**DIRECTIONS FOR THIS TASK:**
Copy every record word for word.

Dataset entries:
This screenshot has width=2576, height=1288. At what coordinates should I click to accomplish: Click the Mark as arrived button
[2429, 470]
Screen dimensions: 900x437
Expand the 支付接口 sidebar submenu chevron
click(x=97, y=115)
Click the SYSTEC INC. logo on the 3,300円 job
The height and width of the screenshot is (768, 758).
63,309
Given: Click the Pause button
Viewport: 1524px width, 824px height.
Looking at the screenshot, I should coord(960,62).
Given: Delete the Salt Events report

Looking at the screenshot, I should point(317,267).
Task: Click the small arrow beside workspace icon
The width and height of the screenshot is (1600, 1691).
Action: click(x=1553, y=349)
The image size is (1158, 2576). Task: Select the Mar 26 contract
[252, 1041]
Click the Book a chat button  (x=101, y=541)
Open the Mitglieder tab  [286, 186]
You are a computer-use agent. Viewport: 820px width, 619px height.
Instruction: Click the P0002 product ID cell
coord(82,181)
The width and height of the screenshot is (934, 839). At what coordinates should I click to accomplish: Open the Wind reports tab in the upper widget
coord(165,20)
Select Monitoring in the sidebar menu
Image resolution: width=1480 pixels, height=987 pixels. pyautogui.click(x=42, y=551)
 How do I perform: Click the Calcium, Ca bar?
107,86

**ANSWER FOR THE TASK:**
This screenshot has width=2576, height=1288. At what coordinates should I click to accomplish: Click the Mark as arrived button
[2429, 470]
Screen dimensions: 900x437
Expand the 支付接口 sidebar submenu chevron
click(x=97, y=115)
Click the SYSTEC INC. logo on the 3,300円 job
The height and width of the screenshot is (768, 758).
63,309
Given: Click the Pause button
Viewport: 1524px width, 824px height.
Looking at the screenshot, I should coord(960,62).
Given: Delete the Salt Events report

Looking at the screenshot, I should point(317,267).
Task: Click the small arrow beside workspace icon
The width and height of the screenshot is (1600, 1691).
Action: click(x=1553, y=349)
The image size is (1158, 2576). Task: Select the Mar 26 contract
[252, 1041]
Click the Book a chat button  (x=101, y=541)
Open the Mitglieder tab  [286, 186]
You are a computer-use agent. Viewport: 820px width, 619px height.
Instruction: Click the P0002 product ID cell
coord(82,181)
The width and height of the screenshot is (934, 839). At what coordinates should I click to accomplish: Open the Wind reports tab in the upper widget
coord(165,20)
Select Monitoring in the sidebar menu
Image resolution: width=1480 pixels, height=987 pixels. pyautogui.click(x=42, y=551)
 How do I perform: Click the Calcium, Ca bar?
107,86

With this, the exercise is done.